● Work required:
Which of the lines below mention the word "dropdown"? Pull each one out.

─── Data listing ───

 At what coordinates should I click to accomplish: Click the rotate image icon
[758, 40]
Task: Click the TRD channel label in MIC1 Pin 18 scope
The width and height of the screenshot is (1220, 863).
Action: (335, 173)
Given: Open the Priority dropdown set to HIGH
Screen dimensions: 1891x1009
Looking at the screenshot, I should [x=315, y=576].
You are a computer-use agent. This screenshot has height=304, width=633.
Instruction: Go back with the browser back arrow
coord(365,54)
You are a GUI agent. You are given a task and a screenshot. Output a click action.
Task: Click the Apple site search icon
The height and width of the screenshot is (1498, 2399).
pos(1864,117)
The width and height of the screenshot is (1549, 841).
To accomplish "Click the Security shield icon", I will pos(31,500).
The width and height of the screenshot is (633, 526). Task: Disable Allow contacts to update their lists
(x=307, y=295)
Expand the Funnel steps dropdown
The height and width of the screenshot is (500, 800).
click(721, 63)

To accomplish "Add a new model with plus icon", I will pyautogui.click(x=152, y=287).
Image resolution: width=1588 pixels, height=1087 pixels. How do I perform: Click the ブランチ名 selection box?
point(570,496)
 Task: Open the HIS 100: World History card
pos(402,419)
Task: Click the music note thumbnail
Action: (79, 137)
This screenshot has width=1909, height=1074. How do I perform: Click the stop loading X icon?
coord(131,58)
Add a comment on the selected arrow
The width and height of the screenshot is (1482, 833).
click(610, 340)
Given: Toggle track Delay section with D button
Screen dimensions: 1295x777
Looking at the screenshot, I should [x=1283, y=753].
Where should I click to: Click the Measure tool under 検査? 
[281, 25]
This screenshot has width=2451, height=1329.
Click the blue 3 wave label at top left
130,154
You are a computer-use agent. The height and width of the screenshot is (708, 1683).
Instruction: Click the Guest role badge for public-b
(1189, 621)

───

● Answer area:
Given: Open the Priority dropdown set to HIGH
Expand the Funnel steps dropdown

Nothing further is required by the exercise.